Born: December 16, 1948
Died: February 8, 1981
James Patrick Morgan was a bobsledder who competed on the 1976 U.S. Olympic bobsled team. He was killed on the last turn of the bob run in Cortina, Italy, in the 1981 world championships. He was the son of Dew Drop and Sheila Morgan.
Adirondack Daily Enterprise, February 9, 1981
Saranac Lake driver killed in Cortina
By Associated Press and Enterprise staff
CORTINA D'AMPEZZO, Italy - Jim Morgan, the gregarious son of Dew and Sheila Morgan who lived at 191 Broadway in Saranac Lake, was killed yesterday morning when the four man bobsled he was piloting in the world championships overturned and Jim's upper body struck a retaining wall near the end of the course.
Jim, the eldest of the 11 Morgan children, was killed instantly. He was driving the No. 1 U.S. sled in the third heat of the World four-man bobsled championship when it overturned at the last banked curve of the Olympic track.
While the others on the sled were ducking, Jim remained seated upright struggling with the out-of-control sled until the end.
News of Jim Morgan's death, which was flashed across the Atlantic Sunday morning by news wire, stunned the Adirondack village whose residents acknowledge the dangers of bobsledding but somehow felt that the athletic Morgan clan, with their renowned sports ability, would always make it down the track unscathed.
Relatives gathered at the large red home on Broadway in the morning where the porch lights blazed through the night and into this morning.
John Morgan, Dew and Sheila's next eldest child was at the Cortina track when the wreck occurred. He was announcing the race for ABC Sports. Just before the wreck John had commented that Jimmy, known locally by his peers as 'Nitro' because of his explosive driving style, would be trying to make up for a slow first half of the race on the second half of the run.

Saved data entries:
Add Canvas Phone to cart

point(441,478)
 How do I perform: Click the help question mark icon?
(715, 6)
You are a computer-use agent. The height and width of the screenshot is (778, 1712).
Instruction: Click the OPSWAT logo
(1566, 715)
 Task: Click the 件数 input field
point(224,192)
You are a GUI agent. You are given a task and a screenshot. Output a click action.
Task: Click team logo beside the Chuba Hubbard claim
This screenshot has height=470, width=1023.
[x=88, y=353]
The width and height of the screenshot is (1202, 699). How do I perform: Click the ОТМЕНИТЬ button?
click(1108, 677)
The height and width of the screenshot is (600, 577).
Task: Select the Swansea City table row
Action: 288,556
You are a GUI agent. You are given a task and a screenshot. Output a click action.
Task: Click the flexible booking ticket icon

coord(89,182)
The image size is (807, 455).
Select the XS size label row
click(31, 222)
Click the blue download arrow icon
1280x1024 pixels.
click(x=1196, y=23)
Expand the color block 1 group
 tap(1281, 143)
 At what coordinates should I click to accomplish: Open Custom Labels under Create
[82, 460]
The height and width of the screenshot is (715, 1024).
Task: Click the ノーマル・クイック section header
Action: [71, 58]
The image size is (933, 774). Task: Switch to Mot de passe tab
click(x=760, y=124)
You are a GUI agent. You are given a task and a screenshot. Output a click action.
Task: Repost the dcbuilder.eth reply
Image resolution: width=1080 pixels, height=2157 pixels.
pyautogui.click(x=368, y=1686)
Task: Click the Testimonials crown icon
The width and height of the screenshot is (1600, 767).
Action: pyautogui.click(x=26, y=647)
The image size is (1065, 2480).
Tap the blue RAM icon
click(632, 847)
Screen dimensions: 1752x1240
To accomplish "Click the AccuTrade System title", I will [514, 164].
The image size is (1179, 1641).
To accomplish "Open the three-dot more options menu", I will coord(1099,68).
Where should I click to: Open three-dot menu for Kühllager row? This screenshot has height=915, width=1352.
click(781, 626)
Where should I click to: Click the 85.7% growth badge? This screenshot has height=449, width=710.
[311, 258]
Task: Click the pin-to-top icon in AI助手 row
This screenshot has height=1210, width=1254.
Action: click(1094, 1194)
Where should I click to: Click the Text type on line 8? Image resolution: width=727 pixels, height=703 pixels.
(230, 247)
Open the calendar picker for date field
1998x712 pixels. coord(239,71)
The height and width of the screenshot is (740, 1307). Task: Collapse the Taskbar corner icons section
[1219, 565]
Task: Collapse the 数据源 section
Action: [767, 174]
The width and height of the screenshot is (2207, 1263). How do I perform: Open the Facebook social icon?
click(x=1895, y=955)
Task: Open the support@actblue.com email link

YOUR TASKS —
1. Using the passage on Jim Morgan, update the lines between "Adirondack Daily Enterprise, February" and "the Olympic track.", inclusive, so that "retaining wall" is replaced with "concrete barrier".
2. In the passage on Jim Morgan, what nickname did his peers know him by?
3. Pick up the passage on Jim Morgan after its last sentence and carry it on.

REPLIES —
1.
Adirondack Daily Enterprise, February 9, 1981
Saranac Lake driver killed in Cortina
By Associated Press and Enterprise staff
CORTINA D'AMPEZZO, Italy - Jim Morgan, the gregarious son of Dew and Sheila Morgan who lived at 191 Broadway in Saranac Lake, was killed yesterday morning when the four man bobsled he was piloting in the world championships overturned and Jim's upper body struck a concrete barrier near the end of the course.
Jim, the eldest of the 11 Morgan children, was killed instantly. He was driving the No. 1 U.S. sled in the third heat of the World four-man bobsled championship when it overturned at the last banked curve of the Olympic track.

2. Nitro

3.
The film with John's commentary leading up to the crash was shown yesterday on ABC's Wide World of Sports as viewers realized with anguish that one brother was reporting on the death of another.
When, on the screen, it became apparent that one of the men on the sled was not moving, the film and commentary stopped.
The sled, hurtling over the course at 66 miles an hour, bumped against the icy side walls on the final stretch.
Doctors reported that Morgan suffered fractures of the neck and jaw and a severe throat cut.
At least ten other sleds overturned at the same difficult curve during the two-man and four-man world competitions over the past two weekends, but the sledders suffered nothing more than minor bruises and cuts.
"Jim was unlucky because his neck first hit the upper part of the wall as soon as the sled overturned, and then his helmet bumped repeatedly against the wall," said Mike Hollrock, an official of the U.S. bobsled team.
Doctors at the Codivilla Hospital said the Morgan probably was already dead when the sled stopped after skidding 60 yards through the finish line on its right side.
Braker Randy Bielski, of Towson, Md., said he first thought his teammate had escaped the accident unhurt.
"When I saw Jim in a pool of blood, his face and neck badly hurt, I realized he was dying. I will never forget that moment," he said.
Paul White, the insider also from Towson, Md., hurt his right elbow and right leg in the accident and said he will need a lot of lime "to forget the terrible thing that had happened."
Michail Minasjan, a Soviet team doctor, was at the scene of the accident. He gave Morgan an injection to keep his heart pumping, but the bobsledder was pronounced dead on arrival at the hospital.
"The last curve is difficult, and you must not make any mistake," explained Luciano de Paolis, a former Italian bobsledder who became a coach of the U.S. team.
"Jim was a good, experienced driver. We all cried when we heard he was dead," De Paolis said.
Morgan, whose father and brothers formerly competed in bobsleds and luge, had resumed racing in Cervinia's world championships in 1975 after a two-year retirement.
He had been in the sport since 1967, and was a member of the 1976 U.S. Olympic bobsled team. He drove a two-man sled to 14th place finish and four-man sled to 15th place at Innsbruck.
"He was a nice person. He used to come into the kitchen and crack jokes with us," said Maria Teresa Solimbergo, the owner of the hotel where the U.S. team stayed.
"I didn't want to watch bobsledding on television, because I feared something might happen to them. I cried, I am still upset," she said.
The U.S. team was scheduled to leave Cortina today, bound for Venice.
"We plan to fly home Tuesday and we hope to take Jim's body with us, but it all depends on how we handle the red tape including the autopsy," said Hollrock, "We came here together, and we will leave together."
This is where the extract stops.